__DATASET EXCERPTS__.
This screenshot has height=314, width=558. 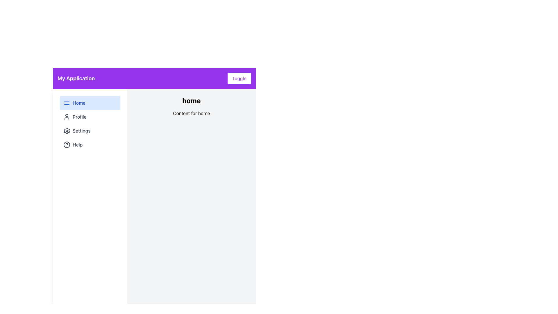 What do you see at coordinates (67, 144) in the screenshot?
I see `the circular outline icon with a question mark inside, which is positioned next to the 'Help' text in the left sidebar of the interface` at bounding box center [67, 144].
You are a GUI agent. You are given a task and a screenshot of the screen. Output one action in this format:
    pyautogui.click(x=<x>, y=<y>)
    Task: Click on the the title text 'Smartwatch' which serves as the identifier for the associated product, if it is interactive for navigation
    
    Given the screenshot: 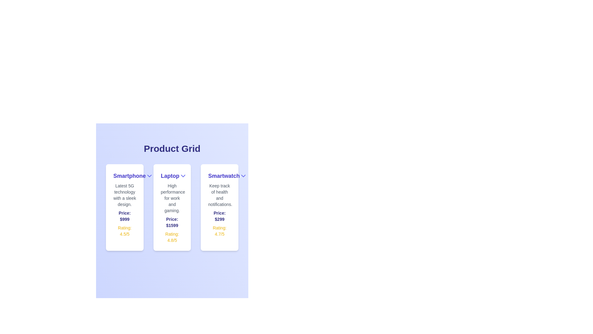 What is the action you would take?
    pyautogui.click(x=220, y=176)
    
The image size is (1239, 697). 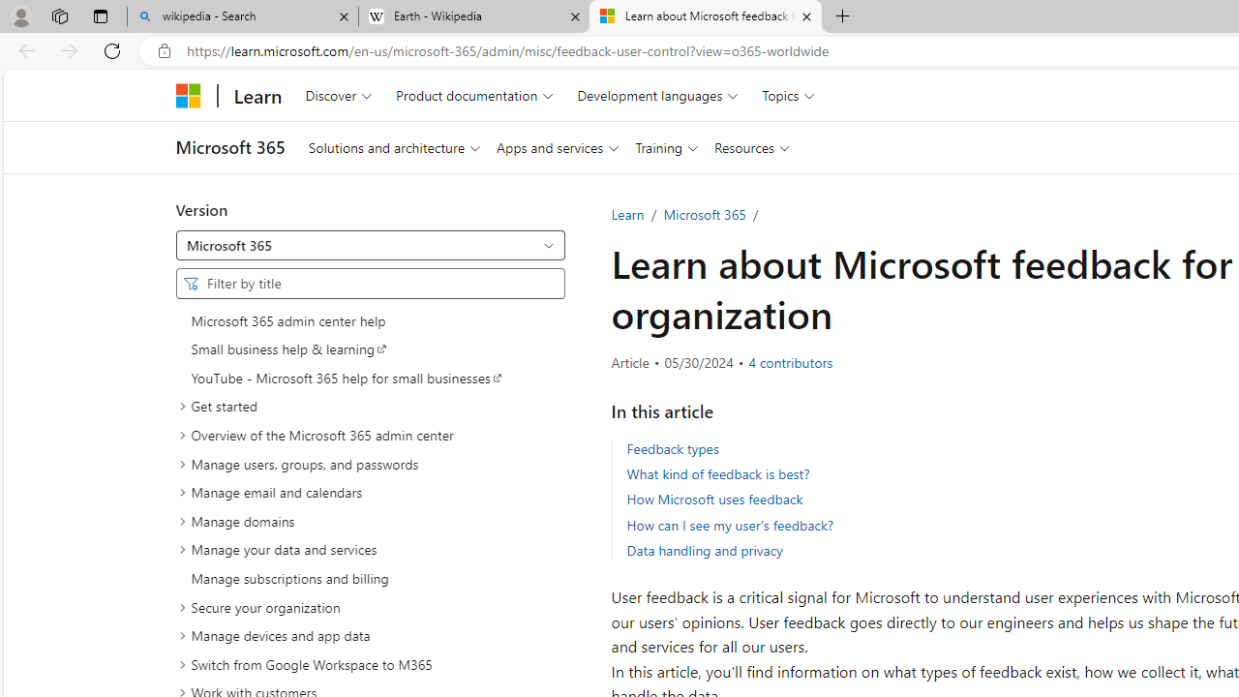 I want to click on 'Resources', so click(x=751, y=146).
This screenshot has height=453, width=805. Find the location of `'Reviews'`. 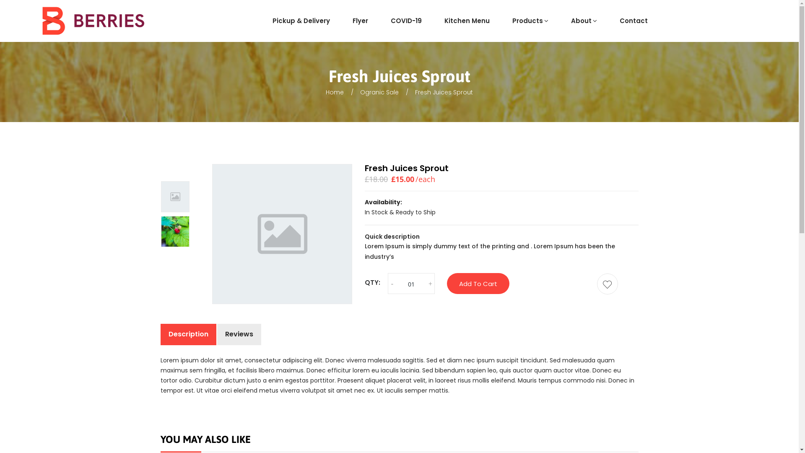

'Reviews' is located at coordinates (239, 334).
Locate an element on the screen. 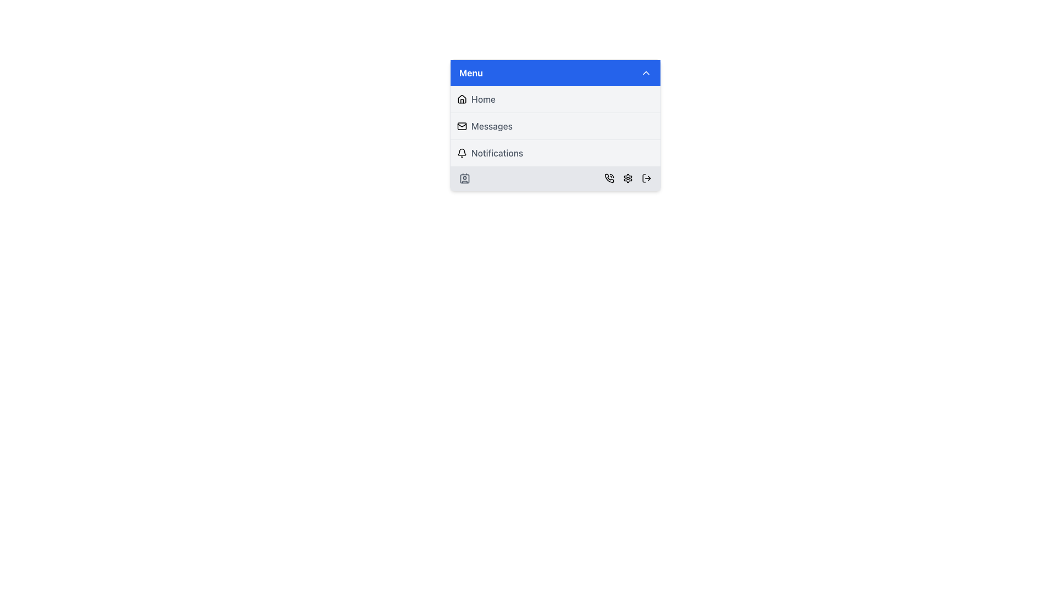  the small rectangular Box with rounded corners located at the bottom of the menu, which is the first element on the left in its row is located at coordinates (464, 177).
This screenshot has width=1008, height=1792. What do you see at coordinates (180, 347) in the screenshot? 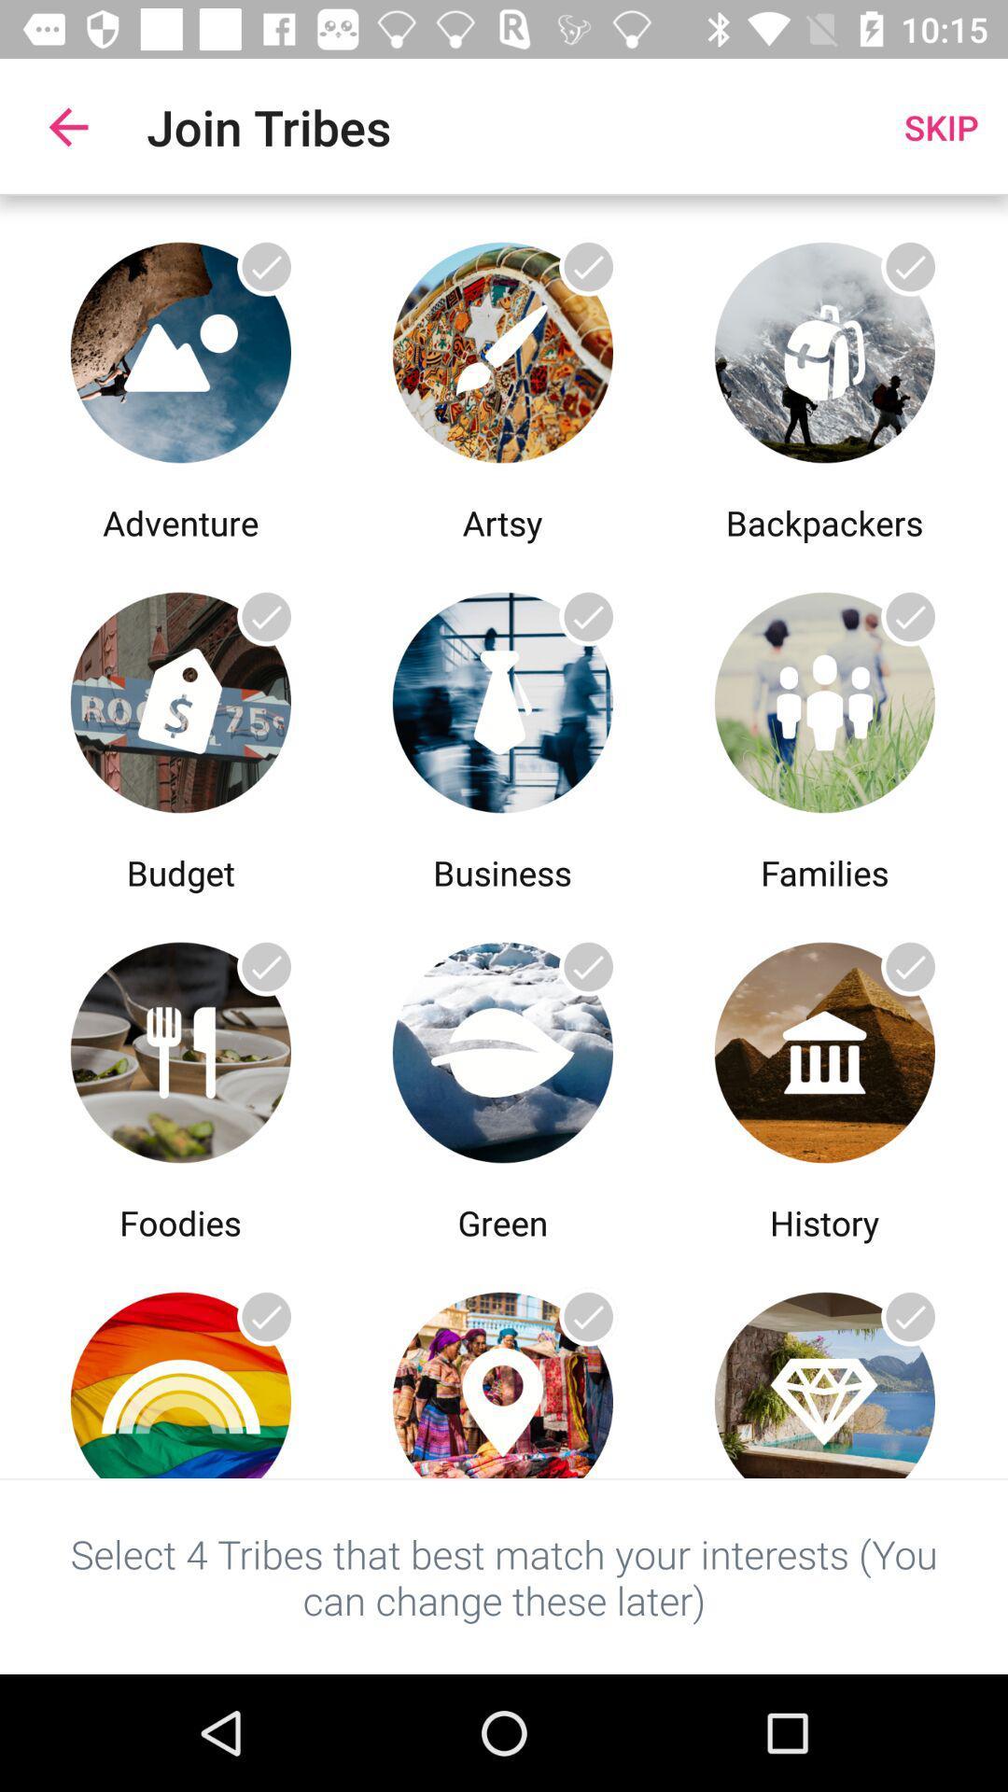
I see `open 1st app` at bounding box center [180, 347].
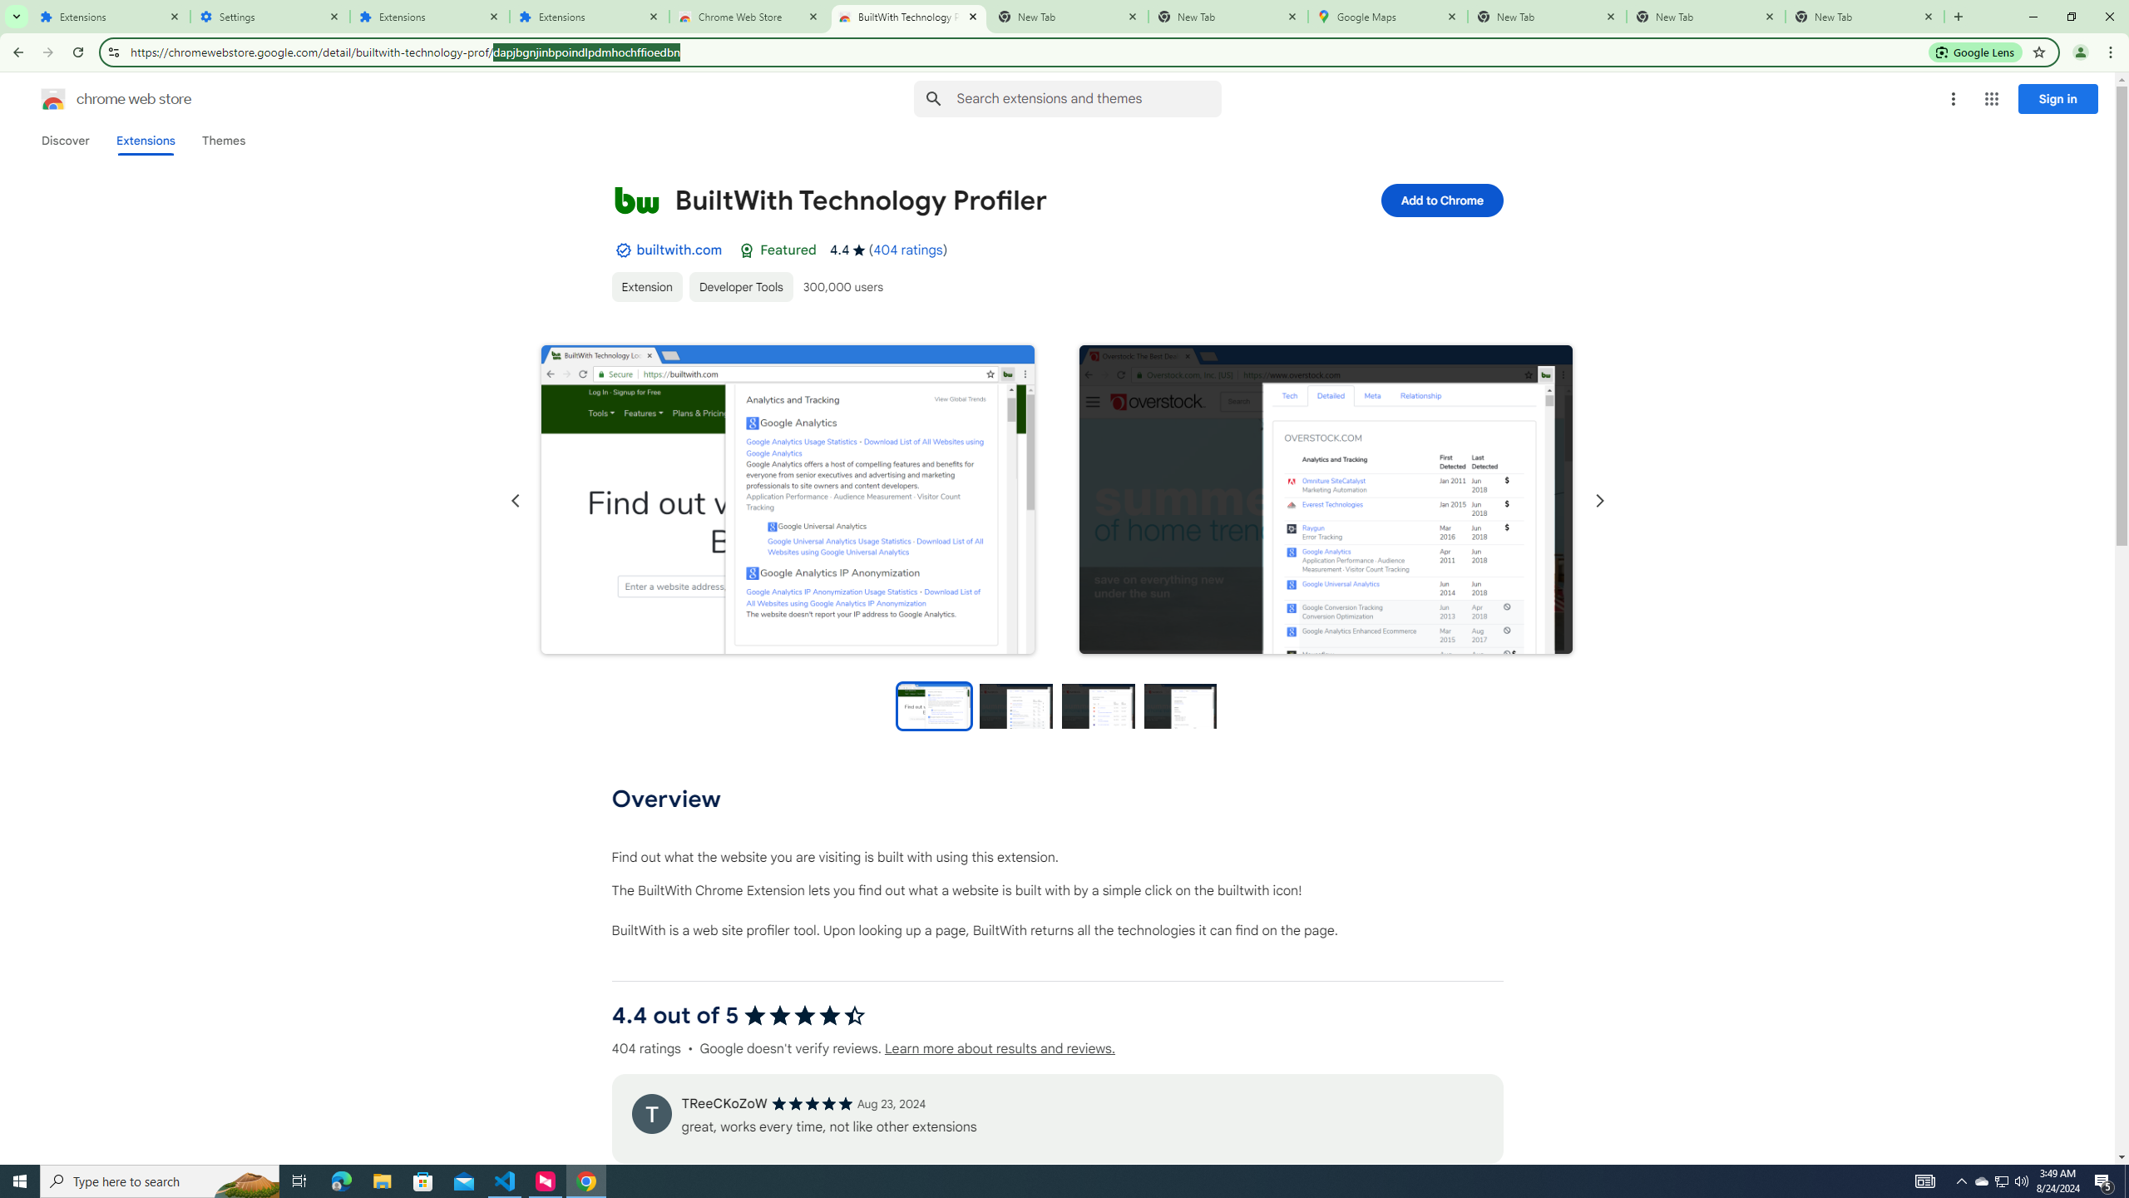 This screenshot has height=1198, width=2129. I want to click on 'Extensions', so click(111, 16).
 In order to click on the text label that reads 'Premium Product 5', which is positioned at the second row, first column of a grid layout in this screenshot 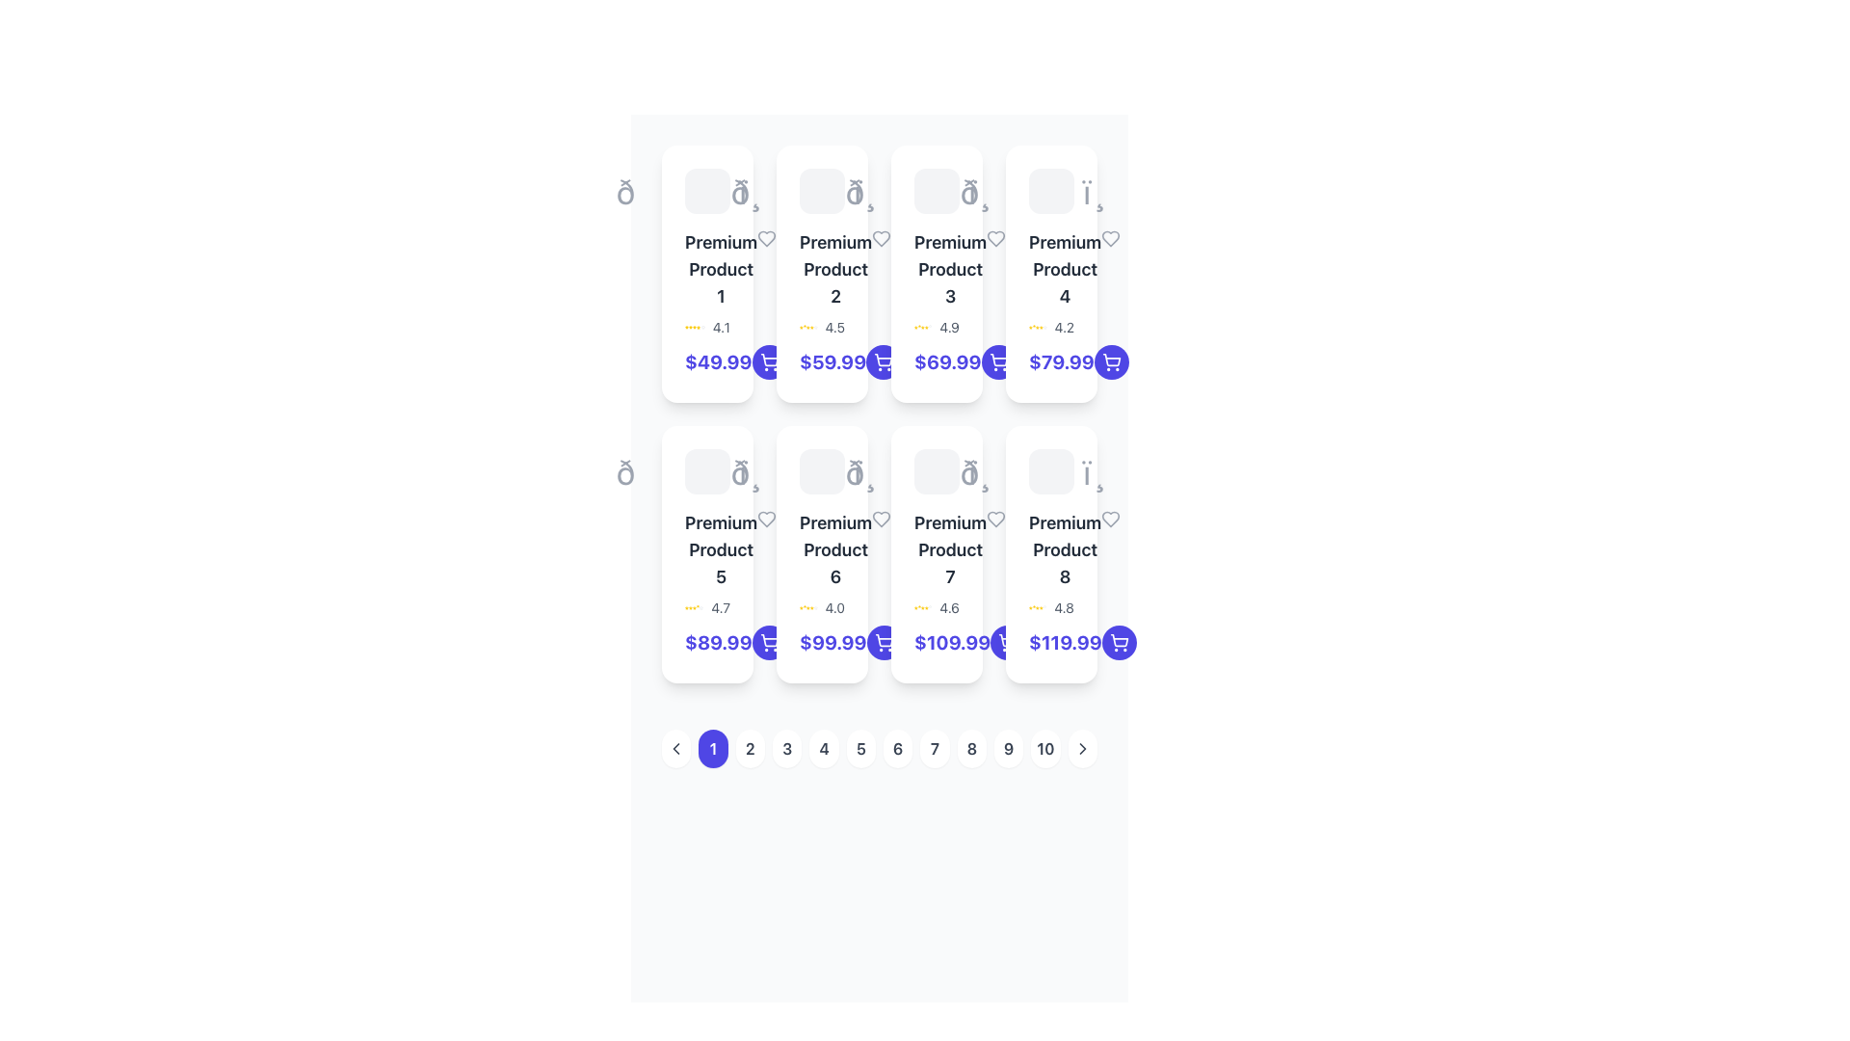, I will do `click(720, 549)`.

__WORK REQUIRED__. Convert the entries above, from the line with "You are a GUI" to the line with "pyautogui.click(x=<x>, y=<y>)", into a Markdown table with the columns Row and Line. Number each line and omit any blank lines.

__ANSWER FOR THE TASK__.
| Row | Line |
|---|---|
| 1 | You are a GUI agent. You are given a task and a screenshot of the screen. Output one action in this format: |
| 2 |     pyautogui.click(x=<x>, y=<y>) |